This post will make more sense if you first read Dear Sir, You Have Built a Kubernetes .
Dear Friend...
I regret to inform you that -- despite your best intentions -- you have built an Erlang .
I know that you never meant for this to happen, but happen... it did.
The Innocent Beginning
You just needed a
simple
way to notify services when data changed.
No big deal, right?
- A full-blown message bug? Eugh, overkill .
- A background job? YAGNI , the koans scoffed...
So you started small:
def notify_service(event, payload):
requests.post(f"{service.url}/events", json=payload)
"HTTP is simple!" you declared. "What could go so wrong?"
The Spaghetti Creeps In
But then, you started getting customers. Your startup thrived.
Suddenly, everything needed to know everything else:
- Who just signed up?.. Flows for mail providers... custom domains...
- What action was performed?.. When, what, and how?
- Did the user close the modal?.. Did they cancel? Maybe refreshed?
Your codebase became a tangle of ad-hoc HTTP calls, each one a little more complex than the last.
Like an invasive species, these calls spread through your business logic, impossible to remove without ripping out half the ecosystem.
A Tale of Subscriptions
"There... there just had to be a better way..." you thought.
Then it hit you: subscriptions.
Each service could subscribe to events it cared about, and you could publish events to all subscribers.
Complexity... tight coupling... adieu! You throw something together:
def notify_service(event, payload):
subscribers = db.query("SELECT url FROM services WHERE event = ?", [event])
for sub in subscribers:
do_notify_service(sub.url, payload)
"Elegant!" you cried!
You built a lightweight system to send notifications as needed. Surely, this would be enough.

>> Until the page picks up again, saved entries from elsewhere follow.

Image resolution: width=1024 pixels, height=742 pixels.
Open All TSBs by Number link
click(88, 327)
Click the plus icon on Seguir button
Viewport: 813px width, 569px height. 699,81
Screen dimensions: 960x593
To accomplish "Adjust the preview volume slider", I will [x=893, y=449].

But as traffic grew and business boomed, your support team heard whispers of invalid states .
A user created an account, but one of your
POST
requests timed out.
Subsequent services were confused. They thought the user was already registered, but your database said otherwise.
Migrating back to a good state took hours and hours... no telemetry, no logs, no clue...
Retry, Retry, Retry
You were horrified. You had to fix this.
"No problem going forward," you thought. "We can just retry!"
You didn't want
Kafka
, evenSQS
was too much... you wanted simplicity... you knew what you were doing.

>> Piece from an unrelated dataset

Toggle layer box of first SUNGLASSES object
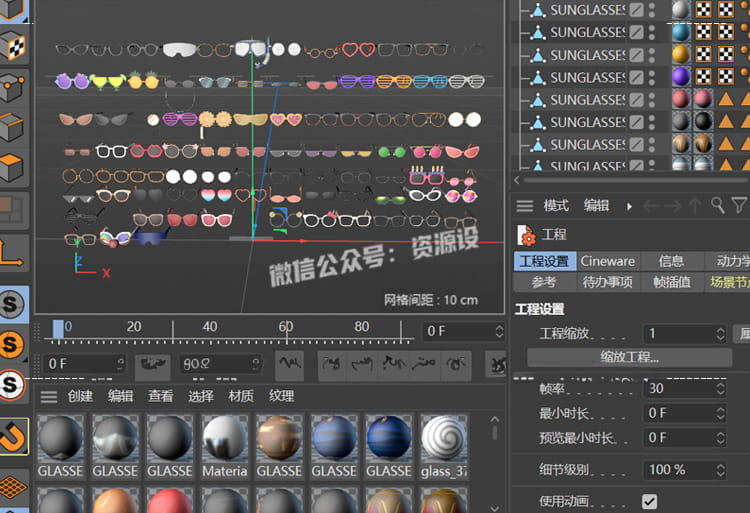 coord(636,10)
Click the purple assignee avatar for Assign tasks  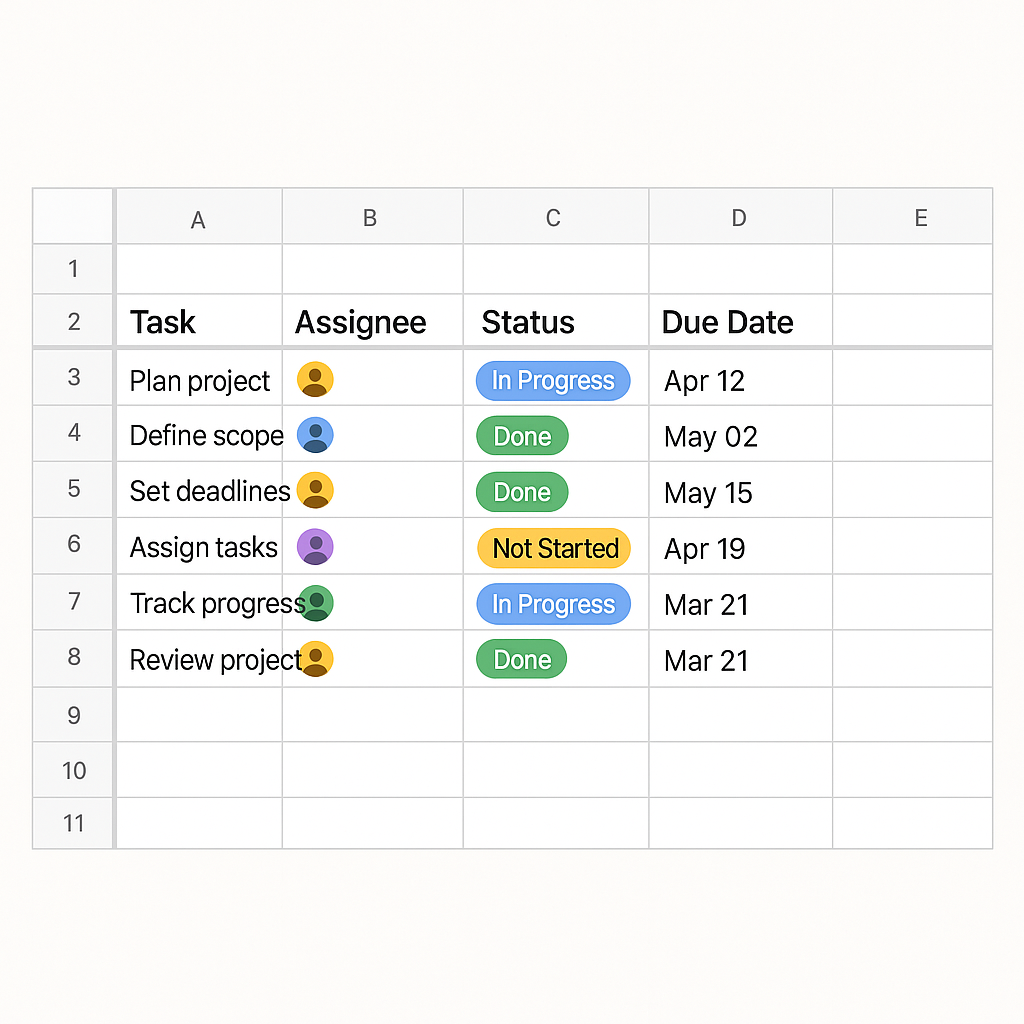click(x=315, y=547)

def notify_service(event, payload):
queue.insert(event, payload, retries=3)
It wasn't pretty... your database cried... but it was yours and it worked ...
Time to move on.
The Descent into Madness
Your system... homegrown. Your profits... rised.
Your startup just landed a big contract. You were scaling up, and your system was chugging along.

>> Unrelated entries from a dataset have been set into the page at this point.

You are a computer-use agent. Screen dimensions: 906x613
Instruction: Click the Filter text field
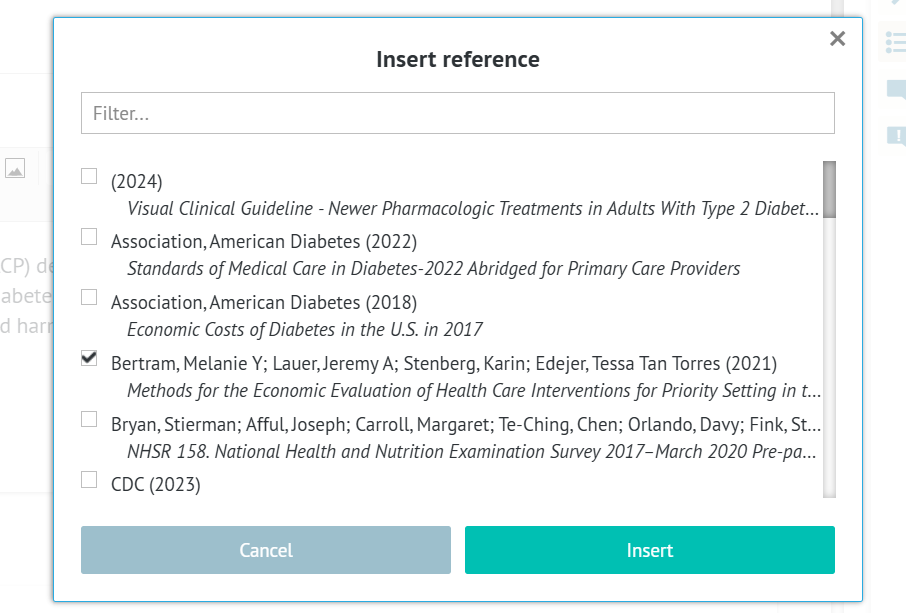(458, 113)
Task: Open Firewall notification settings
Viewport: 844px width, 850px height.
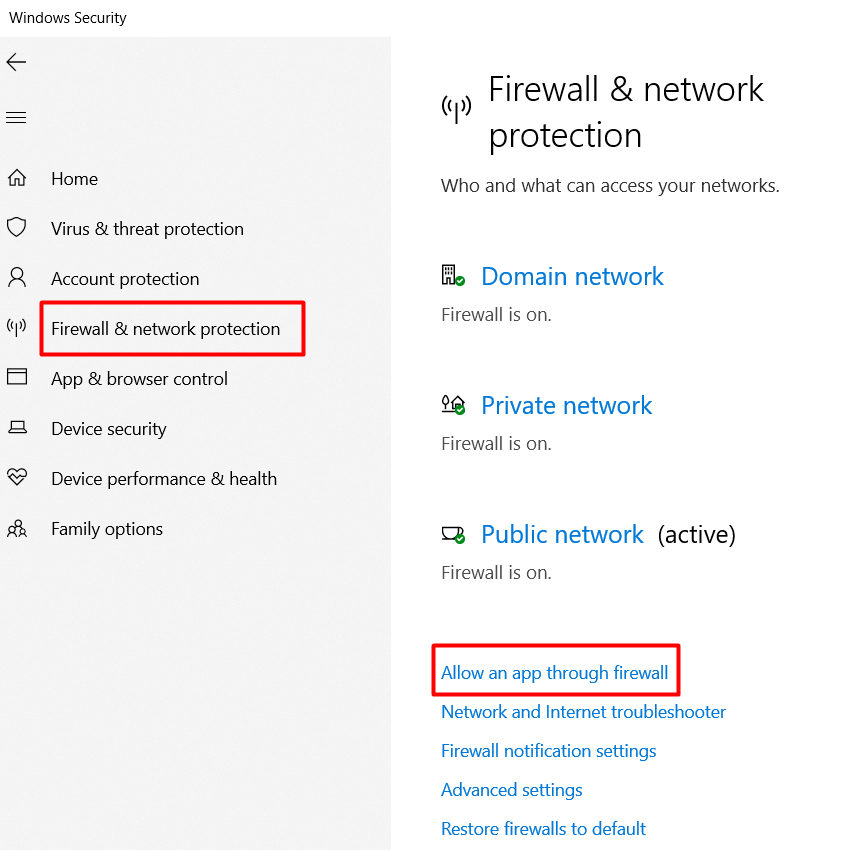Action: point(548,751)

Everything went down. Everyone complained.
The database is down. The queues are full. The services are deadlocked.
Dear friend, you need to fix this or we're all out of a job.
Services just poll from our queue? How did this even pass code review?
Hmm..
git blame
...
"Oh, that was me."
... the shame.
- Our pods scale dynamically.
- Too many exhausts our database connections and add too load...
- Our queues are full of retries.
- Our services are deadlocked.
This would have been better with good old
HTTP
... let's step back...
What if we just... "No, no, no!" you thought. "We can fix this."
We can look up pods via
k8s
and
DNS
... we can write receipts to the database, but
POST
first we shall...
We can encode Pod IDs, targets, channels in our payload... we can use
gRPC
... each pod
is its own queue
... a mailbox...
{
"event": "user_signup",
"payload": {...},
"target_pod": "web-xyz123"
}
On boot just check for missed messages and try anew...
def check_for_missed_messages():
missed = db.query("SELECT * FROM messages WHERE pod_id = ?", [pod_id])
for message in missed:
do_notify_service(message.target_pod, message.payload)
Just write back acknowledgements, and everything will be fine...
def handle_event(event):
process_message(event)
db.execute("UPDATE messages SET status = 'ack' WHERE id = ?", [event.id])
The Precipice of Fragility
But distributed systems are fragile.
- Processes died sporadically.
- Double-acknowledging events.
- Pods fought over missed events.
Chaos ensued.
Pods seem healthy, but they're not processing messages...
"I've read about this in a book!", you thought. This is a
netsplit
...!
Like a true engineer, a 10x-er, a ninja wearing many hats, you dove in:
-
Let's implement some
timeouts
. -
Some
heartbeats
to better track our pods. - Each pod should be a state machine.
-
SELECT FOR UPDATE
to prevent deadlocks.
class Worker:
def __init__(self):
self.state = "idle"
self.current_event = None
self.retries = 0
You even added telemetry, introspection, and logging.
This is good engineering! you thought. This solves real problems!
Dear friend, let's open source this! Let's make it a library!
The whole world needs this!
And then, you took a vacation.
The Bitter End
Naturally, something went wrong...
- Cascading timeouts...
- Deadlocked tables...
- Your team, egyptologists, working to decipher your hieroglyphics...
You get paged at 3 AM. You're in Honolulu, sipping a Mai Tai...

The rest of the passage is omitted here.